THE DOORBELL RANG OVERHEAD AS JULIAN OPENED Quatrang’s door. Devi came out from the back, wiping his hands. “Look who’s finally here,” he said. “Would you like some lunch?”
“No,” Julian said. “I’m not staying. I came to ask you a question.”
Devi put down the dishtowel and stood small and straight by the counter.
“Are you telling me the truth?” Julian said. “Is there really no way to go back?”
“There is really no way to go back.”
“Then why did I dream of her again?”
“I don’t know,” Devi said. “Grief?”
“No.”
“Take a walk around London, Julian.”
“I would but—” Julian waved his umbrella that doubled as a walking stick.
“You should’ve been more attentive when it was easier,” Devi said. “You’ve been walking, but you haven’t seen. Otherwise you might’ve learned something.”
“Do I look to you as if I haven’t learned enough?”
“Every soul out there is dreaming and searching for something they loved and lost,” Devi said. “Every one of them is seeking the unattainable thing. On the streets of London is the answer to why you dream. It’s the human condition. Watch the men and women when they’re by themselves. They’re all searching. For faded beauty, for old love, for a new career, for warmer climes, for health, for their dead mothers. For their lost s-sons.” Devi’s voice almost didn’t stammer. “We’re all like you.”
“That’s not what I’m asking.”
“Of course not. You refuse to get it. Everyone sees the faces they love in their dreams!” Devi rocked backward, unsteady on his feet. “But you had the real thing. You had it. I told you what it would cost you. And now you’re upset you had to pay the price? Looking for another miracle, are you? Well, I’m all out, Julian.”
“You call what you gave me a miracle?” Julian said through his teeth.
“Oh, you ingrate,” the Hmong cook said, his own teeth clenched. “Do you know what I would give to see my son again?” Devi’s stiff hands gripped the counter. “Everything. I would give everything I had, everything I would ever have, every single thing under the sun, and everything else in the universe. Ashton was right about me. If the devil had asked me for your soul in return for my boy, I would’ve betrayed you like that.” Devi snapped his fingers. “I would’ve handed you over.”
“You did hand me over.”
“Then I was duped because I got nothing in return.”
Julian’s heart was black as it flew over emptiness.
Nothing was stronger than death.
Not even him.
Not even her.
And while he was busy feeling sorry for himself, time carried the marrow of his life away.
He was quiet. Great Eastern Road was quiet.
“You destroyed my life,” Julian said. “Yes, I was a husk before I met you, but you ruined me for good.” His shoulders quaked. Without saying another word, he turned around, took his umbrella, and limped out of Quatrang, the doorbell ringing behind him.
Devi followed Julian down the street.
“Julian, please come back.
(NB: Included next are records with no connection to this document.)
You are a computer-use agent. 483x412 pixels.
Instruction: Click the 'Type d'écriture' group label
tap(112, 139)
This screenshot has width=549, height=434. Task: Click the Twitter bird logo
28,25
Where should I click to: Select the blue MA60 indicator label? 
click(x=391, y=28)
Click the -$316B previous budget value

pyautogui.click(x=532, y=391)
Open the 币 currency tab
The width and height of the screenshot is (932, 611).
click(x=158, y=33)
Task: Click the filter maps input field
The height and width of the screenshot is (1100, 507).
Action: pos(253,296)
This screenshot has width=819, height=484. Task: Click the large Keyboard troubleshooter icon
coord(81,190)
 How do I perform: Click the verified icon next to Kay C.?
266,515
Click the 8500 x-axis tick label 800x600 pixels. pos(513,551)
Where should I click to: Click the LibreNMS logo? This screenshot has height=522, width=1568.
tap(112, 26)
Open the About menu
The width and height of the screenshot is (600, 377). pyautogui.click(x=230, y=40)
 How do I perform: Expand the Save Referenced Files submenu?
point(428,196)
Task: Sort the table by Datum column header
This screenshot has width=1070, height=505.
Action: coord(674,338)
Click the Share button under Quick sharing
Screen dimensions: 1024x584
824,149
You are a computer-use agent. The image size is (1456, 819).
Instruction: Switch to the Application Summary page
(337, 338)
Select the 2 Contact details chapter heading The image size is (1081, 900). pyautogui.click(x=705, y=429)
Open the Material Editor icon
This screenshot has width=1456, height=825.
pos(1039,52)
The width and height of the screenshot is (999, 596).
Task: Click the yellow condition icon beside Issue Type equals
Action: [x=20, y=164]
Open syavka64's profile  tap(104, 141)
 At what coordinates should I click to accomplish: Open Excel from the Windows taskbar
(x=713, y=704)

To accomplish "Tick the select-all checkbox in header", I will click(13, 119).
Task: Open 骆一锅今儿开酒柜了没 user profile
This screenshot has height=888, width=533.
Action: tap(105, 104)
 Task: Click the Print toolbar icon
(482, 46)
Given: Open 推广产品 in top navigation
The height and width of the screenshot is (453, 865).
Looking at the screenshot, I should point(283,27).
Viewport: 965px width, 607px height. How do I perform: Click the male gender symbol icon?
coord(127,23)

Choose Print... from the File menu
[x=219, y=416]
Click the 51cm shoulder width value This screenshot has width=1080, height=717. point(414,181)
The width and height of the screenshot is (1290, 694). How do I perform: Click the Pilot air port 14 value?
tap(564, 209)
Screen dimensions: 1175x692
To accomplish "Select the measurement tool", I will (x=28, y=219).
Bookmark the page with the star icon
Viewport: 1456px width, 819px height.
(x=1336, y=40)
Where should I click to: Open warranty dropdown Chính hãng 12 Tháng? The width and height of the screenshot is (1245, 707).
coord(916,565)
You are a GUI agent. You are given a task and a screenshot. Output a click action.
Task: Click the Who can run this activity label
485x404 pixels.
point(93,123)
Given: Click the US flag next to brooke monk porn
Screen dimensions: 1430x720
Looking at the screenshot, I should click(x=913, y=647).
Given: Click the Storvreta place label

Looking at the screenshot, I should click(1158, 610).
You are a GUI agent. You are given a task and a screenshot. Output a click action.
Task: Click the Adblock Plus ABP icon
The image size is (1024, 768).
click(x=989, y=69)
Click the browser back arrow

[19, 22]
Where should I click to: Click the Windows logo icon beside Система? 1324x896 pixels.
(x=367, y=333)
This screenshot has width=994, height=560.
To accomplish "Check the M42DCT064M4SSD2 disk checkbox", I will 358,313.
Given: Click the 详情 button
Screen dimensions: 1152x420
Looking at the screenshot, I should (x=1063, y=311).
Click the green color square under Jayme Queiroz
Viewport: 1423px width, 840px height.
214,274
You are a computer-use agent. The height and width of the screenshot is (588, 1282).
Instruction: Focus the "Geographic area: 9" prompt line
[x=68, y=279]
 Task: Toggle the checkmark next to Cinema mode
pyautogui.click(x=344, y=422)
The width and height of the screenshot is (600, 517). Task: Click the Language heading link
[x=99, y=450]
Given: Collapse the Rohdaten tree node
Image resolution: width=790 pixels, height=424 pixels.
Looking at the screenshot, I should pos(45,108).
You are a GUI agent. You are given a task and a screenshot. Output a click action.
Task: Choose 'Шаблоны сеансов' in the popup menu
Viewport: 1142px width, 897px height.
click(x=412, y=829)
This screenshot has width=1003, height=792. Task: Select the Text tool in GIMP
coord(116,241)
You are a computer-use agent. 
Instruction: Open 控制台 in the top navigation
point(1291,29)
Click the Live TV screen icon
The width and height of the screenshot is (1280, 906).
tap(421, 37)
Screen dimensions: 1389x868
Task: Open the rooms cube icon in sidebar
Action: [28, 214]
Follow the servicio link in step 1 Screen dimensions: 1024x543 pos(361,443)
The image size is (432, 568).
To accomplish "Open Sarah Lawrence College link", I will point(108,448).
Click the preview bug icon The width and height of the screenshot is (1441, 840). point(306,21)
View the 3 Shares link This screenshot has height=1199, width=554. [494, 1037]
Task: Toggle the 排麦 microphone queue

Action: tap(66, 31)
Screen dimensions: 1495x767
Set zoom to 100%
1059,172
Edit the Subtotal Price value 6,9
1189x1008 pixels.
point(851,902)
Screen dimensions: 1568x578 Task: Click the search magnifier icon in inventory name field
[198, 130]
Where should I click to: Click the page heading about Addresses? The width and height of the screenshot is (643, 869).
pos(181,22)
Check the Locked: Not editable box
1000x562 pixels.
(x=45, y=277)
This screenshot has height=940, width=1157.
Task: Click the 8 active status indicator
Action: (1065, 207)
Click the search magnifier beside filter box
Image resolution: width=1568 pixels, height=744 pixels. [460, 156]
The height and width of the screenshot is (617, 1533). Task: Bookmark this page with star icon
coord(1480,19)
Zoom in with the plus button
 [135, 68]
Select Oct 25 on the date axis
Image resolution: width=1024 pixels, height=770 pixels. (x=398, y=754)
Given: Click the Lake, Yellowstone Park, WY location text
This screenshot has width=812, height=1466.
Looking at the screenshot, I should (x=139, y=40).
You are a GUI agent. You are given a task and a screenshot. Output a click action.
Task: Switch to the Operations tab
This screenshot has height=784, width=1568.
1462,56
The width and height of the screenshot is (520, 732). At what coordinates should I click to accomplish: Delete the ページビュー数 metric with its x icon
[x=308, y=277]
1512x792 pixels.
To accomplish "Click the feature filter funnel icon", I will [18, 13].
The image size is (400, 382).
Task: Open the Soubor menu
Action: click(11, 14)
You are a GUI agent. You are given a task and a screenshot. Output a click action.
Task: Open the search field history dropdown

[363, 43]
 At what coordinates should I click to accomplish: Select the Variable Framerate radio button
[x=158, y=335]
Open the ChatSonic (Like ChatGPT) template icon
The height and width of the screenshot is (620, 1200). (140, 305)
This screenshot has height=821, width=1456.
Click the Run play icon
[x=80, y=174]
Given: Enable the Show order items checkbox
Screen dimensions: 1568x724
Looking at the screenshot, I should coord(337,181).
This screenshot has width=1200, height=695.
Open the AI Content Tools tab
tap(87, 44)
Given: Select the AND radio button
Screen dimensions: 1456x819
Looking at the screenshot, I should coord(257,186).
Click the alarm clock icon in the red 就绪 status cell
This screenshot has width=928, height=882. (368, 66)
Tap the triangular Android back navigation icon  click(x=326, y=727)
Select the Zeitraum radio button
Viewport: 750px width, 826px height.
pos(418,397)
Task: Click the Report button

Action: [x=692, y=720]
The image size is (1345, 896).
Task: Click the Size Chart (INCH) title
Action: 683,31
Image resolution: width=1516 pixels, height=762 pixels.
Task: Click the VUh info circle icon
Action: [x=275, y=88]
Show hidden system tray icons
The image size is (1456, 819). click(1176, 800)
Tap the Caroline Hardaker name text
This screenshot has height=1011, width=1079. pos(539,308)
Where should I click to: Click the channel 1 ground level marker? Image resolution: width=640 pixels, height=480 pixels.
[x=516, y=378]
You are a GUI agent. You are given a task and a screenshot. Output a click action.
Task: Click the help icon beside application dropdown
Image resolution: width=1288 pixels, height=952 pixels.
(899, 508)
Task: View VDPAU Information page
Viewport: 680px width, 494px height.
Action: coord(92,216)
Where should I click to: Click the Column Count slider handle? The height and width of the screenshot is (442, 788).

Let me help you.”
“You can’t help me. You said so yourself.”
“Where are you going?”
“Nowhere. You’ve made sure of that.”
“You’re not being fair. You have been too long with your pain, and it has brought corruption to your life. Come back. Let me heal you.”
“No. You’re all out. And I’m out, too. As Kiritopa told me, I’m bowed in the middle where everything that gave me life used to be.” Julian continued down the street, leaning on his umbrella. “Soon I’ll fall to the ground.”
“Please, Julian.”
“Leave me alone, Devi.” Let me fall.
Julian ended the lease on his Notting Hill apartment and sold or gave away most of his things. He kept a few clothes, a photo of him and Ashton, the Bob Marley poster, Josephine’s books, his old multi-tool, his journals, and the loose, chipped-off shards of what was left of Mia’s crystal in a small glass jar. Basically he took what was on top of his nightstand. The 37th gold coin that he had brought back with him years earlier from the Great Fire he returned to Ava. She shook her head, but he insisted. It was never his to begin with.
He turned off his cell service, threw away his phone, and left no forwarding mailing address. He moved to Greenwich, where he found a room for rent above the Junk Shop on the High Road, a full circle from Mrs. Pallaver’s on Hermit Street all those years ago, another tiny space with a twin bed.
Every single day without fail from October to the end of February, Julian had lunch at the Rose and Crown, where the barkeep would ask him what he was having today, and then hobbled through the park up the steep hill to the Royal Observatory and stood at the black Transit Circle with the crystal shards in his palm, waiting for the midday sun to give him a sign.
Every day Julian waited for the portal below to open to him again.
And every day it did not, as if it had never opened, as if it didn’t exist.